Two flights of hurdles were not placed correctly on the track, causing the two-time state champion from 2012 and her pursuers to change their race strategy and lead legs.
“It messed everyone up, it wasn’t just me,” said Lelis, who was first in 15.21. “I had to go over with my left leg twice instead of my right leg the whole time. I felt really good until that, and I think that affected my time a lot.”
In the 300 hurdles, nothing was going to get in the way of the Springdale junior as she distanced herself from the field, cruising to a PA#4 44.03 clocking that also broke a meet record by nearly a second.

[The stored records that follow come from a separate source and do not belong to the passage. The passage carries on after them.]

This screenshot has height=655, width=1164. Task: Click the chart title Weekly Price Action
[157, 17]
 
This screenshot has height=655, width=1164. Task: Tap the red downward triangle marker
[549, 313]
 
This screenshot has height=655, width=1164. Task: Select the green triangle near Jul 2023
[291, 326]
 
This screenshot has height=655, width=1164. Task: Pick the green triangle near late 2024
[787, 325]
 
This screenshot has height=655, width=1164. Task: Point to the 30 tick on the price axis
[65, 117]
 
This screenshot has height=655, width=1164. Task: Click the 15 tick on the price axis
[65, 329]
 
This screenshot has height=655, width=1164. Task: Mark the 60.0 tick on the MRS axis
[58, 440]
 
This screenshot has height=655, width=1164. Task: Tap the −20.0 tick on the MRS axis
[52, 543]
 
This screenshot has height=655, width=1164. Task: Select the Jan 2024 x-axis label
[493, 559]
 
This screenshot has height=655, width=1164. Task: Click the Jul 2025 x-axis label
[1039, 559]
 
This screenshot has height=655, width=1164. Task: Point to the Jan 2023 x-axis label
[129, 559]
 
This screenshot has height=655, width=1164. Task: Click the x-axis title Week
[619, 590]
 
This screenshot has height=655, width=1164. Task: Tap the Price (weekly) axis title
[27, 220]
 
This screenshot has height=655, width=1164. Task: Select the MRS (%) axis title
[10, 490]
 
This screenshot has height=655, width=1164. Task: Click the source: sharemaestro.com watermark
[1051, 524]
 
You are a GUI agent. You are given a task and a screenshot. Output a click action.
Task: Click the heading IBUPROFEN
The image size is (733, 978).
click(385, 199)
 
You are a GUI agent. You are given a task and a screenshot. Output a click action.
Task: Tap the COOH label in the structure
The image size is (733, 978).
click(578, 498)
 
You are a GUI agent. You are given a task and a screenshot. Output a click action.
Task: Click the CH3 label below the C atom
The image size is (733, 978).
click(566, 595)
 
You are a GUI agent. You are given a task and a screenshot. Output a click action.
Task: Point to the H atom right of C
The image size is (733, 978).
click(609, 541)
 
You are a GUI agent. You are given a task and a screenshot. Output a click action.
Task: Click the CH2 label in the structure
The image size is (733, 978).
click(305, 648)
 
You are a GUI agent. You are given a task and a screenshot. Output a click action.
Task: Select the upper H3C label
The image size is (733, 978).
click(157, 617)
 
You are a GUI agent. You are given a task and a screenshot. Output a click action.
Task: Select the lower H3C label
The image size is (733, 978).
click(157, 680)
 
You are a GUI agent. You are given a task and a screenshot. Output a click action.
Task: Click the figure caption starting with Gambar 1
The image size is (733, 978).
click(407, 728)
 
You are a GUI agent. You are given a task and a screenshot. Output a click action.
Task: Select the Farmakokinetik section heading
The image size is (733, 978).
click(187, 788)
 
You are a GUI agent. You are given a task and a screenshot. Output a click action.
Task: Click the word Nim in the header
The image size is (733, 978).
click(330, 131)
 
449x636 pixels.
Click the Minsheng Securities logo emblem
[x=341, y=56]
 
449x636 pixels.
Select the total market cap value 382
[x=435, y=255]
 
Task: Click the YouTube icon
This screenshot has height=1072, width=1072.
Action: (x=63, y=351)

“I feel like I was a little behind (in the 300s), but today I think I broke through some barriers,” she said. “I felt really good.
“You really can’t run fast unless you (lead with either) leg. I used to always just do my right leg, but now I do both legs. I feel like I’m a lot better. I just do whatever leg comes up and just go over it.”
In other highlight performances, Hampton’s Gina Alm is now PA#3 in the girls 800 after a fast start resulted in a 2:14.05.
“I’m really happy with it,” the junior said. “I was hoping to go a little faster, but I’m thrilled.
“I was shooting for a 63 (for the first lap because) in my dual meets I’ve been going out a little too slow and my times weren’t as fast as I’ve wanted them. So I knew I wanted to go out fast. I think I got a little excited, but it was fun.”
In the field events, Anthony Bauccio of Gateway is now PA#3 after his 57-11.5 victory in the boys shot put. With a PR by more than 2 feet, the senior was a runaway winner, with the nearest thrower 10 feet behind. Lydia Dennis of host Mars Area claimed the horizontal jumps as her PA#3 18-3 long jump topped four others over 17 feet and a 37-1.5 effort won the triple jump by just 2 inches over Jessica Farrell of Shaler Area.